In questi giorni il mensile "The Middle East" ha pubblicato la sua classifica annuale sulle prime 100 banche arabe. Le prime 14 sono le stesse dell'anno precedente ma fra le 100 c'è qualche cambiamento: segno che nel mondo arabo le Primavere hanno avuto qualche effetto economico anche se non proprio di democratizzazione finanziaria. Il Bahrein, piazza bancaria per eccellenza prima delle proteste popolari e delle repressioni, ha perso tre istituti di credito. Dalla classifica sono uscite anche quattro banche iraniane. Non sono arabe ma l'Iran ha sempre fatto parte delle classifiche di "The Middle East". Come sempre le prime tre banche sono la National Commercial Bank saudita con un capitale di 8,3 miliardi di dollari (era di 7,9 l'anno scorso), l'Nbd degli Emirati e la Riyadh Bank ancora dell'Arabia Saudita.

Anche la parte più ricca della regione non è comunque stata fuori dalla crisi occidentale. Ad agosto l'Arabia Saudita aveva registrato il punto più basso in 18 mesi dell'attività manifatturiera e del settore dei servizi. Così anche l'indice degli Emirati. All'aeroporto di Dubai il traffico merci è calato dell'8%. La crescita regionale che quest'anno è stata del 4% è previsto che diminuisca di un paio di punti nel 2012.

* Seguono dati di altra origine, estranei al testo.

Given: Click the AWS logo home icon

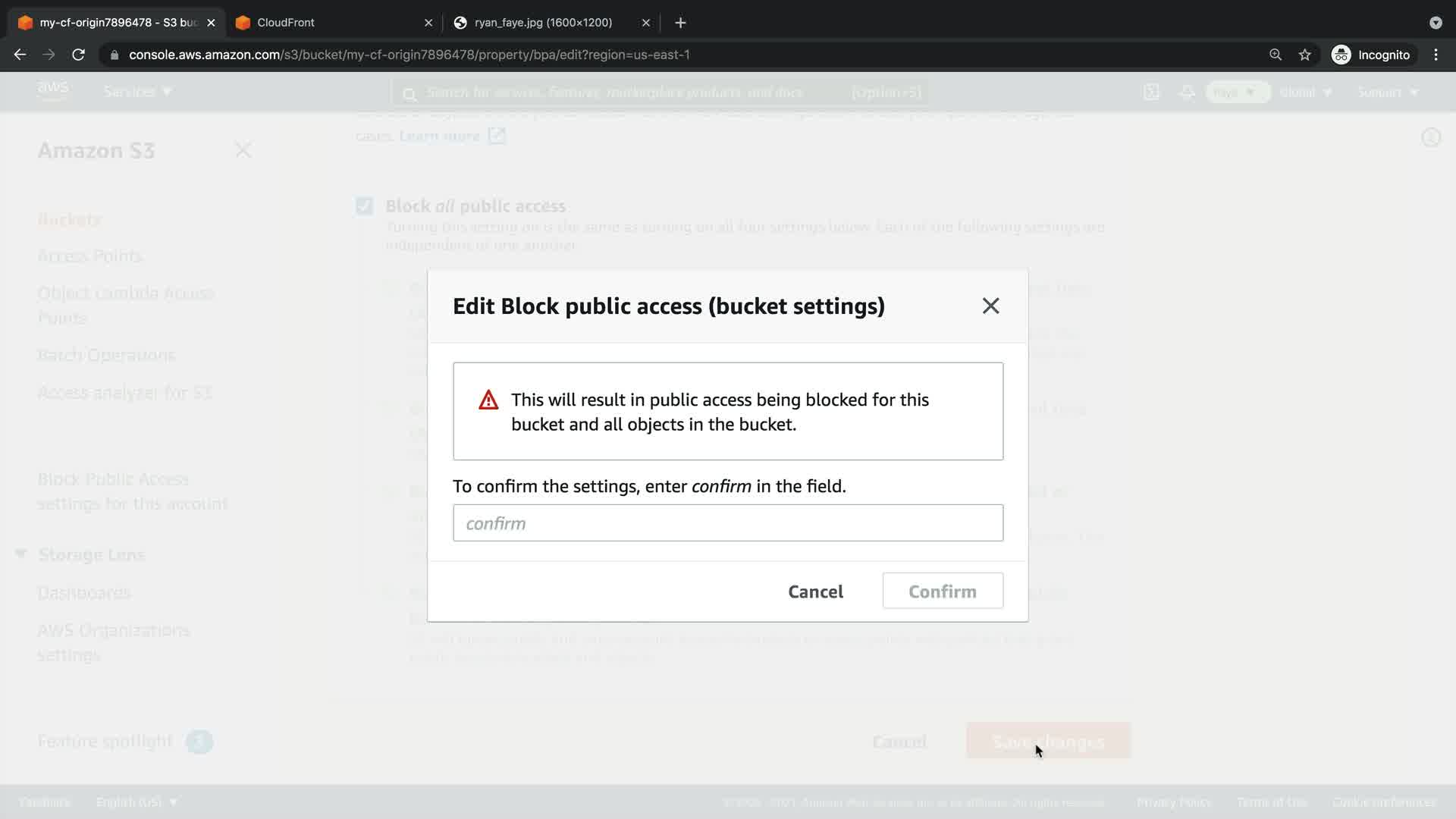Looking at the screenshot, I should point(53,91).
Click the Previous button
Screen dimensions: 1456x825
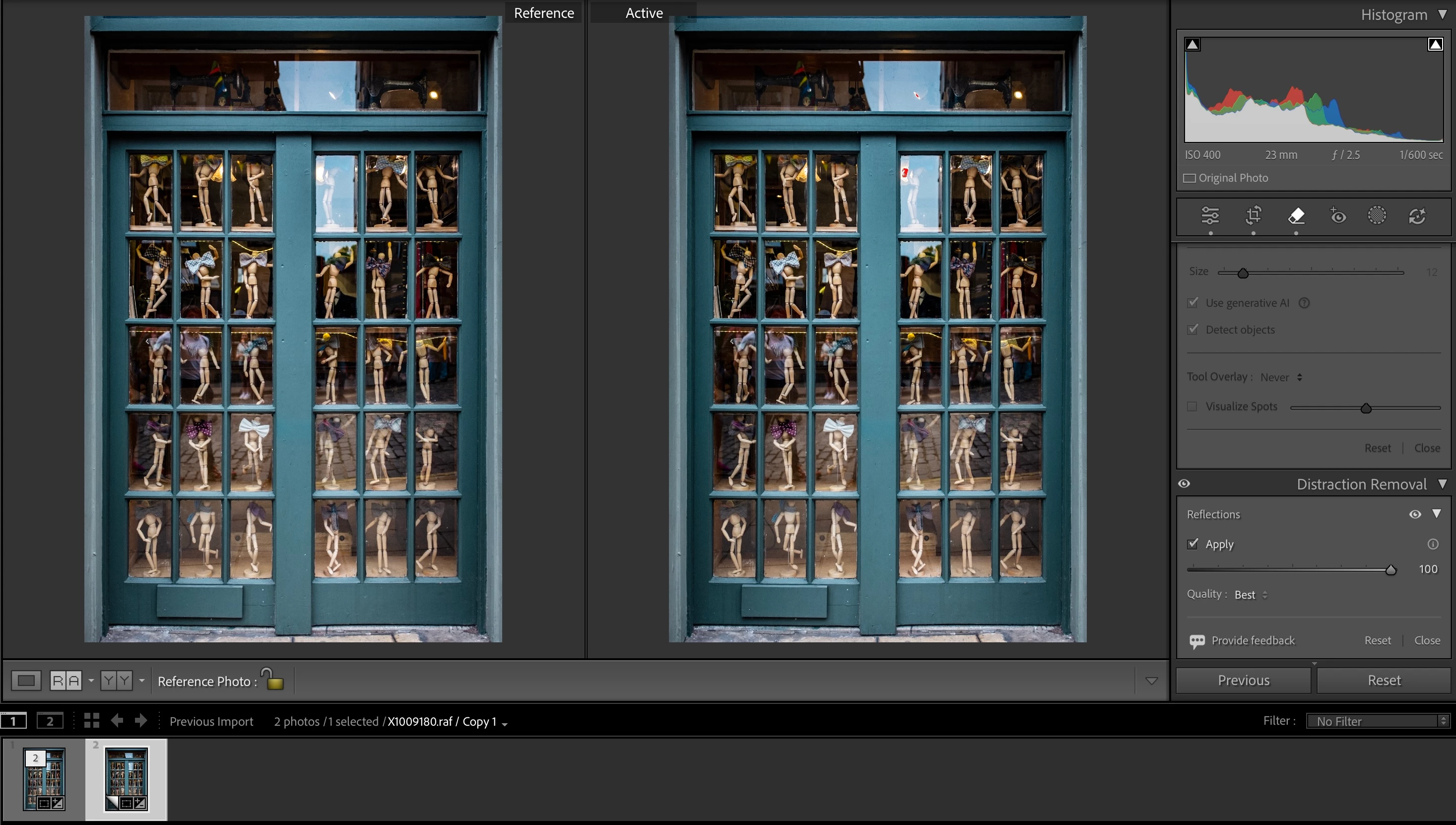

Sono segnali comunque utili alla regione per non precipitare di nuovo nella crisi del 2009 quando i sauditi sfuggirono alla recessione solo per uno 0,6 di crescita. Negli Emirati Dubai World era stata costretta a ristrutturare un debito da 25 miliardi. «Questa volta sono meglio preparati, la capacità di affrontare le crisi è migliorata - spiega a Reuters Fabio Scacciavillani, chief economist dell'Oman Investment Fund. Come aggiunge un banchiere degli Emirati - anche noi siamo parte dell'economia globale, non possiamo sfuggire agli effetti della crisi. Ma da noi nel Golfo nessuno parla più di recessione». A meno che il prezzo del barile di petrolio non incominci a precipitare.